The Intergovernmental Panel on Climate Change has determined that the world is at a “code red”—a dramatic reduction in humanity’s carbon footprint is needed within this decade to prevent worst-case scenarios of global warming [57]. This reduction is necessary to preserve both human health and the health of the planet and all of its organisms. It is unconscionable that doctors should contribute so significantly to this crisis. Currently, cultural principles and psychological forces conspire to keep medicine environmentally unsustainable. Through education, physicians can foster a medical culture that socializes trainees and current practitioners into a practice of medicine that is more sustainable and preserves the fiduciary responsibility at the heart of the doctor-patient relationship.
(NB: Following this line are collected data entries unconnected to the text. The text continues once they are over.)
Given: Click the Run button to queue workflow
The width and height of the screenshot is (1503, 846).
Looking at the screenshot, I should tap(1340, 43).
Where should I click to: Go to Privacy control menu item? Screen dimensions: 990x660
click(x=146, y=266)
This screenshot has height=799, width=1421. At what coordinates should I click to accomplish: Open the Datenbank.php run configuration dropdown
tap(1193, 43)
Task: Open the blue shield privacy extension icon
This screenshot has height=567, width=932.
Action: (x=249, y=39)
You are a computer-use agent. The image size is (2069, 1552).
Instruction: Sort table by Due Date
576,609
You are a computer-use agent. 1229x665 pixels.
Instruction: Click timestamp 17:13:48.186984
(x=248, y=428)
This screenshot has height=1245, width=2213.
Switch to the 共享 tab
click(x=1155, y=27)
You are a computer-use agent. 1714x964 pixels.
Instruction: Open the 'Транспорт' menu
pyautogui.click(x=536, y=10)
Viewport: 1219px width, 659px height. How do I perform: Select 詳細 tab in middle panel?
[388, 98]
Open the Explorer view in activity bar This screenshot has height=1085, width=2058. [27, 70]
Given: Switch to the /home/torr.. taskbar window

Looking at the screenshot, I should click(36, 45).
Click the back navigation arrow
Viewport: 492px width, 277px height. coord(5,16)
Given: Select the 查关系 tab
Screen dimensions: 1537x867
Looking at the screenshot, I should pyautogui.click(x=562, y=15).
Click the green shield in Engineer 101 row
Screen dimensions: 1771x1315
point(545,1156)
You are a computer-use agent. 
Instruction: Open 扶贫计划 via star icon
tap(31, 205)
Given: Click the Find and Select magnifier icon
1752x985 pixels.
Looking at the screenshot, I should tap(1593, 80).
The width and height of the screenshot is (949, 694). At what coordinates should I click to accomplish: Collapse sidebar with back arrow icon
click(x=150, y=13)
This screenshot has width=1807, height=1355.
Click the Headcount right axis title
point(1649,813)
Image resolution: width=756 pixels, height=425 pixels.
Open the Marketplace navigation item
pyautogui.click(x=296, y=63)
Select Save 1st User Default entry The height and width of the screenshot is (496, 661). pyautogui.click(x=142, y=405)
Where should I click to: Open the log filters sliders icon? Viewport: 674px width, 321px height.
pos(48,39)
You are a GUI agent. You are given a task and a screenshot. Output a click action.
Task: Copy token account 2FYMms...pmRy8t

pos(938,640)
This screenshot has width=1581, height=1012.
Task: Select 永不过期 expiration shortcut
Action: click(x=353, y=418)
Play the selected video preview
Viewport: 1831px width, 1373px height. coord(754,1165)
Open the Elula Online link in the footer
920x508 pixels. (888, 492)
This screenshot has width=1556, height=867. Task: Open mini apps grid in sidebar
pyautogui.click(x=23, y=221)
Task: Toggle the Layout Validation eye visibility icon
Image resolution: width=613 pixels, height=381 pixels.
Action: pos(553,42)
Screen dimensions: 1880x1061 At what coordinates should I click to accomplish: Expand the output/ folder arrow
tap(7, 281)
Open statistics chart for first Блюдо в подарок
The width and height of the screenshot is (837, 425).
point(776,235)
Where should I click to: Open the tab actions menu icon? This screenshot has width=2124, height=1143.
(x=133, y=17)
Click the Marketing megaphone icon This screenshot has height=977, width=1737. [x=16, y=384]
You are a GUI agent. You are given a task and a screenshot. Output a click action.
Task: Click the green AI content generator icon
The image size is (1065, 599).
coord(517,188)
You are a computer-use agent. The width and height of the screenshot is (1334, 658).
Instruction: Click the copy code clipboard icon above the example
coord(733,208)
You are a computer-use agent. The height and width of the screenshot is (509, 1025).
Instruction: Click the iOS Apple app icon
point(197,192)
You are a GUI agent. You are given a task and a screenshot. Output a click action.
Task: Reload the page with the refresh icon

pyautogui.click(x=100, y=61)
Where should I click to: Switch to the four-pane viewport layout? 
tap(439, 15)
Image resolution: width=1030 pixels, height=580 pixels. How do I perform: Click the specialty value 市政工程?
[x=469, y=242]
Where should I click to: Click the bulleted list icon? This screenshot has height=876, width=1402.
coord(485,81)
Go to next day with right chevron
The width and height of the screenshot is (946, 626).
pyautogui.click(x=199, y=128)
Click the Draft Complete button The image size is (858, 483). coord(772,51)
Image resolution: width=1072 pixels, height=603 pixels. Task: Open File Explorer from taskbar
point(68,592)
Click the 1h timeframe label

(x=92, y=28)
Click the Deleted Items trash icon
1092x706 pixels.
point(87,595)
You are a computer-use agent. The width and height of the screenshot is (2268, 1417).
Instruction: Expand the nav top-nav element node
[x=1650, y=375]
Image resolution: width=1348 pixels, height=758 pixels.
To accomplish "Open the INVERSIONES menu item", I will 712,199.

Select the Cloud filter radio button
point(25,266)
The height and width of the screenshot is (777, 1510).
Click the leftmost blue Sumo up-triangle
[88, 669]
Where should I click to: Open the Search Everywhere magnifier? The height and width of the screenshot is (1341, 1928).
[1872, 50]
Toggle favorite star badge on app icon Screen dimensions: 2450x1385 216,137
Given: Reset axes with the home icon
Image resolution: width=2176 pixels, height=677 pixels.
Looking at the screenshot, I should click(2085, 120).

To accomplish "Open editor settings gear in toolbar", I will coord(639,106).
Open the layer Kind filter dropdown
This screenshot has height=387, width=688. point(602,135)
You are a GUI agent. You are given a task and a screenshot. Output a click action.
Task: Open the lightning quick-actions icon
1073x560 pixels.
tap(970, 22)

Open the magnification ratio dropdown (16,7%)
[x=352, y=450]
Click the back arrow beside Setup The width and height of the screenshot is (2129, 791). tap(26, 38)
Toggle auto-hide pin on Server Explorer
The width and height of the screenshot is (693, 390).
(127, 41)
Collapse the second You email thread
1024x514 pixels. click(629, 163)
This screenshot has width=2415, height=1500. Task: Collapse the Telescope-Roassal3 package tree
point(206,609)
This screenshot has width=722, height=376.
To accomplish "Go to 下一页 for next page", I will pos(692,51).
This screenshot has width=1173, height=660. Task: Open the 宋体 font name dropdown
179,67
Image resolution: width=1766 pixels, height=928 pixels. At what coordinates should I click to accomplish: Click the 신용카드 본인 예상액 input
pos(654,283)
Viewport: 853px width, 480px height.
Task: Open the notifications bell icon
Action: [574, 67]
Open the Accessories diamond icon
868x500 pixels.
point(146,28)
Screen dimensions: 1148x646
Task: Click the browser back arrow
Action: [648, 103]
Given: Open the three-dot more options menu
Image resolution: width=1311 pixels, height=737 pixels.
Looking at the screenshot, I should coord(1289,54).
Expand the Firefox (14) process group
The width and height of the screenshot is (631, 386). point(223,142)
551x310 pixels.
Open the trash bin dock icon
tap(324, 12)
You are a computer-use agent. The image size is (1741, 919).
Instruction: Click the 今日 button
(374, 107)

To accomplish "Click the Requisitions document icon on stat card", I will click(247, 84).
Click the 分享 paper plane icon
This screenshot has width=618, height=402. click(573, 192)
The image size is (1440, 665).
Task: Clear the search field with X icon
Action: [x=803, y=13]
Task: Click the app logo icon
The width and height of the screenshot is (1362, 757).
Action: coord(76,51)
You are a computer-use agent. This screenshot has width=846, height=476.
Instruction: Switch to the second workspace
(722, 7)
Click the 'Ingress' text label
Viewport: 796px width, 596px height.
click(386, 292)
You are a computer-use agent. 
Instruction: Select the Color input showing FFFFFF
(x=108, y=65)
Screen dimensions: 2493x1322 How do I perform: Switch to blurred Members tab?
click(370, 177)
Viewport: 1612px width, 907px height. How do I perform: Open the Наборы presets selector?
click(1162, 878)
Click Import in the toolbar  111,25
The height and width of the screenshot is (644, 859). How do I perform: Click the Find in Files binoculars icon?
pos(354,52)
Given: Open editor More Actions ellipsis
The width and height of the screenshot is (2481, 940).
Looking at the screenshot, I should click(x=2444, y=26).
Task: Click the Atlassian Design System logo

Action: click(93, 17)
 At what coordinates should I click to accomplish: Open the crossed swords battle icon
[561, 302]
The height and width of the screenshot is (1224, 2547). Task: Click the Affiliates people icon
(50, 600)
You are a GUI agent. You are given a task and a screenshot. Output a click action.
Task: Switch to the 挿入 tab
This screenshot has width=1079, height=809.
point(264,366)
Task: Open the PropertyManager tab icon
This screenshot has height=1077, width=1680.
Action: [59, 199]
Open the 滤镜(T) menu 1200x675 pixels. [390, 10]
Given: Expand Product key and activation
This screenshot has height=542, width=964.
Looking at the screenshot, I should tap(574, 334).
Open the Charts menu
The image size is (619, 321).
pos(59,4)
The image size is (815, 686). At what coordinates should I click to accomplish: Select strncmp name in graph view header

Doctors all over the world are starting to consider ways in which they can decrease their institutional and personal carbon footprints, and this consideration will role-model for trainees the importance of this task. Academic institutions are also investing in how to explicitly educate medical trainees and personnel to be more sustainable in their practices to propagate a culture that appreciates and supports the institutional changes underway to make medicine greener. Psychiatry as a specialty has been particularly active in this space, though continued efforts on the systems and individual levels are needed to maintain this momentum.

We encourage our readers to investigate how they can reduce their professional carbon footprints and engage in educating their colleagues, trainees, and the general public about this topic. Organizations such as the Climate Psychiatry Alliance [58] are actively considering these issues and offer opportunities to get involved with this work. Resources like My Green Doctor [46] can be used to find ways of reducing personal carbon footprints. Reducing professional travel and strategic use of telepsychiatry can also dramatically reduce carbon production. Psychiatrists also have a particularly important role to play in helping their colleagues in the rest of medicine recognize and overcome the psychological and social barriers that contribute to the perpetuation of a medical culture that is environmentally unsustainable. If medicine can make this transition in modifying its professional culture to be greener and to meet its professional obligations, its actions will speak louder than its words, and we can hope that this transition will not only protect the integrity of the doctor-patient relationship but will also serve to inspire the rest of society to follow suit.